Finding a text in raw data(size nearly 10GB) and Printing its memory address using python

Mon Apr 23 19:12:01 EDT 2018

On Tuesday, April 24, 2018 at 4:13:17 AM UTC+5:30, MRAB wrote:
> On 2018-04-23 22:11, Hac4u wrote:
> > On Tuesday, April 24, 2018 at 12:54:43 AM UTC+5:30, MRAB wrote:
> >> On 2018-04-23 18:24, Hac4u wrote:
> >> > I have a raw data of size nearly 10GB. I would like to find a text string and print the memory address at which it is stored.
> >> > 
> >> > This is my code
> >> > 
> >> > import os
> >> > import re
> >> > filename="filename.dmp"
> >> > read_data=2**24
> >> > searchtext="bd:mongo:"
> >> > he=searchtext.encode('hex')
> >> > with open(filename, 'rb') as f:
> >> >      while True:
> >> >          data= f.read(read_data)
> >> >          if not data:
> >> >              break
> >> >          elif searchtext in data:
> >> >              print "Found"
> >> >              try:
> >> >                  offset=hex(data.index(searchtext))
> >> >                  print offset
> >> >              except ValueError:
> >> >                  print 'Not Found'
> >> >          else:
> >> >              continue
> >> > 
> >> > 
> >> > The address I am getting is
> >> > #0x2c0900
> >> > #0xb62300
> >> > 
> >> > But the actual positioning is
> >> > # 652c0900
> >> > # 652c0950
> >> > 
> >> Here's a version that handles overlaps.
> >> 
> >> Try to keep in mind the distinction between bytestrings and text 
> >> strings.

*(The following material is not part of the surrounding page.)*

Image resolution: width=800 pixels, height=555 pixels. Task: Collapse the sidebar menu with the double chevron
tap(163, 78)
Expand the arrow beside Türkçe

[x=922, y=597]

It doesn't matter as much in Python 2, but it does in Python 3.
> >> 
> >> 
> >> filename = "filename.dmp"
> >> chunk_size = 2**24
> >> search_text = b"bd:mongo:"
> >> chunk_start = 0
> >> offset = 0
> >> search_length = len(search_text)
> >> overlap_length = search_length - 1
> >> data = b''
> >> 
> >> with open(filename, 'rb') as f:
> >>      while True:
> >>          # Read in more data.
> >>          data += f.read(chunk_size)
> >>          if not data:
> >>              break
> >> 
> >>          # Search this chunk.
> >>          while True:
> >>              offset = data.find(search_text, offset)
> >>              if offset < 0:
> >>                  break
> >> 
> >>              print "Found at", hex(chunk_start + offset)
> >>              offset += search_length
> >> 
> >>          # We've searched this chunk. Discard all but a portion of overlap.
> >>          chunk_start += len(data) - overlap_length
> >> 
> >>          if overlap_length > 0:
> >>              data = data[-overlap_length : ]
> >>          else:
> >>              data = b''
> >> 
> >>          offset = 0
> > 
> > 
> > 
> > Thanks alot for the code.
> > 
> > I have two questions
> > 
> > 1. Why did u use overlap. And, In what condition it can be counted on?
> 
> Suppose you're searching for b"bd:mongo:".
> 
> What happens if a chunk ends with b"b" and the next chunk starts with 
> b"d:mongo:"? Or b"bd:m" and b"ongo:"? Or b"bd:mongo" and b":"?
> 
> It wouldn't find a match that's split across chunks.
> 
> > 2. Your code does not end. It keep on looking for sth ..Though it worked well.
> > 
> > So, Thanks alot for the code.
> > 
> Here's my code with a bug fix:
> 
> filename = "filename.dmp"
> chunk_size = 2**24
> search_text = b"bd:mongo:"
> chunk_start = 0
> offset = 0
> search_length = len(search_text)
> overlap_length = search_length - 1
> data = b''
> 
> with open(filename, 'rb') as f:
>       while True:
>           # Read in more data.
>           data += f.read(chunk_size)
>           if len(data) < search_length:
>               break
> 
>           # Search this chunk.
>           while True:
>               offset = data.find(search_text, offset)
>               if offset < 0:
>                   break
> 
>               print "Found at", hex(chunk_start + offset)
>               offset += search_length
> 
>           # We've searched this chunk. Discard all but a portion of overlap.
>           chunk_start += len(data) - overlap_length
> 
>           if overlap_length > 0:
>               data = data[-overlap_length : ]
>           else:
>               data = b''
> 
>           offset = 0

Got it.. 

Thanks aton for the explaination..